Credential Lifecycle
Creating API Users
API credentials are created in the Omnium UI under Configuration > Authorization > API Users. Each API user receives a ClientId and ClientSecret pair.
Key points:
- The
ClientSecretis shown only once at creation time. Omnium stores it encrypted — there is no way to retrieve it later. - If a secret is lost, create a new API user and deactivate the old one.
- Give each API user a descriptive name that identifies the system or integration it belongs to (e.g.,
"Shopify Sync","ERP Order Export","Mobile App").
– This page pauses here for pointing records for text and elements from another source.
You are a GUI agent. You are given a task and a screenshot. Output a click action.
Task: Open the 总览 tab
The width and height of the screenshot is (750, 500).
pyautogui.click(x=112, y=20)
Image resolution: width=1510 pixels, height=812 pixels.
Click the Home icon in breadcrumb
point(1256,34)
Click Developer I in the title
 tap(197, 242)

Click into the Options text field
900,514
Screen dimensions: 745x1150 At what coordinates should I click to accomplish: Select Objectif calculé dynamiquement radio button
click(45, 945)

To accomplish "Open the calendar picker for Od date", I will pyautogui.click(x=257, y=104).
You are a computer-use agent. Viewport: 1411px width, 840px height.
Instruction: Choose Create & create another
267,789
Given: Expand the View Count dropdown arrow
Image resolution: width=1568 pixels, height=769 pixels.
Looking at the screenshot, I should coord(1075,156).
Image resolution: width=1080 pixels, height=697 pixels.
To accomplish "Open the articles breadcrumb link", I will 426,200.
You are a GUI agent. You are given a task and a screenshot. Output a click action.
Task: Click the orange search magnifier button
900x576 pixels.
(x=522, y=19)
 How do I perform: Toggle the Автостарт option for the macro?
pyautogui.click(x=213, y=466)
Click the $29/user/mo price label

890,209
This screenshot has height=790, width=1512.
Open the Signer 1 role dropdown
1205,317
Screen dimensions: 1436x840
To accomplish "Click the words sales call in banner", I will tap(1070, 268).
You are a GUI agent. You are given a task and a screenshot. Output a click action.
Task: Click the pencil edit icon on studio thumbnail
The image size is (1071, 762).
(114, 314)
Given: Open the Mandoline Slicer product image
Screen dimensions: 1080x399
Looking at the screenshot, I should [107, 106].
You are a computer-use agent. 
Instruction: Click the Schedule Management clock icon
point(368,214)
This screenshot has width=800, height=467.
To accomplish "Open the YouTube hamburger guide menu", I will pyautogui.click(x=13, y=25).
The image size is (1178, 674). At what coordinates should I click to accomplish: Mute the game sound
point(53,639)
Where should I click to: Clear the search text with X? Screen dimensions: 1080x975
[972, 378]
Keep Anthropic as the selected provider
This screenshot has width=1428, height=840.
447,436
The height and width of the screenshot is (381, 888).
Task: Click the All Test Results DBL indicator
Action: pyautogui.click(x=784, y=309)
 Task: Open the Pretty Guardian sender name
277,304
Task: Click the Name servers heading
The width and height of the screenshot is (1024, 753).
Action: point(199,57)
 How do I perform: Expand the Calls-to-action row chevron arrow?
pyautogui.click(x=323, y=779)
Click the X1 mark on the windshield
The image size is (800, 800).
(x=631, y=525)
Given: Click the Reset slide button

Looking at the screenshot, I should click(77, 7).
One Integration, One API User
Every integration should have its own dedicated API user. This provides:
- Auditability — API calls can be traced to a specific system
- Granular control — Each integration gets only the roles it needs
- Safe rotation — Deactivating one user doesn't break other integrations
- Independent rate limits — Each API user has its own rate limit budget
Never share credentials between integrations. If your ERP and e-commerce platform both use the same API user, deactivating it will break both systems simultaneously.
Storing Secrets
| Do | Don't |
|---|---|
| Store secrets in a vault or secrets manager (Azure Key Vault, AWS Secrets Manager, HashiCorp Vault) | Hard-code secrets in source code |
| Use environment variables or secure configuration for local development | Commit secrets to version control |
| Encrypt secrets at rest in your infrastructure | Store secrets in plain-text config files |
| Restrict access to secrets to the team members who need them | Share secrets via email or chat |
Deactivating API Users
When an integration is retired or compromised:
- Navigate to Configuration > Authorization > API Users
- Locate the API user and deactivate it
Deactivated users are rejected immediately — any token issued to that user will stop working on the next API call, even if the token has not yet expired.
Designing Permissions
Principle of Least Privilege
Assign only the roles each integration actually needs. Common patterns:
| Integration type | Typical roles |
|---|---|
| E-commerce frontend (headless) | CommerceUser (includes cart, product, and customer access) |
| ERP order sync | OrderRead + InventoryAdmin |
| Product information management | ProductAdmin |
| Reporting / analytics | OrderRead + ProductRead + CustomerRead |
| Full administration | ApiOwner (use sparingly) |
Store and Market Scoping
By default, an API user can see data across all stores and markets. To restrict access:
- Assign the specific stores the user needs (e.g.,
store-oslo-downtown,store-bergen-mall) - Assign the specific markets (e.g.,
market-nor,market-swe)
If the user should access everything, assign AllStores and AllMarkets.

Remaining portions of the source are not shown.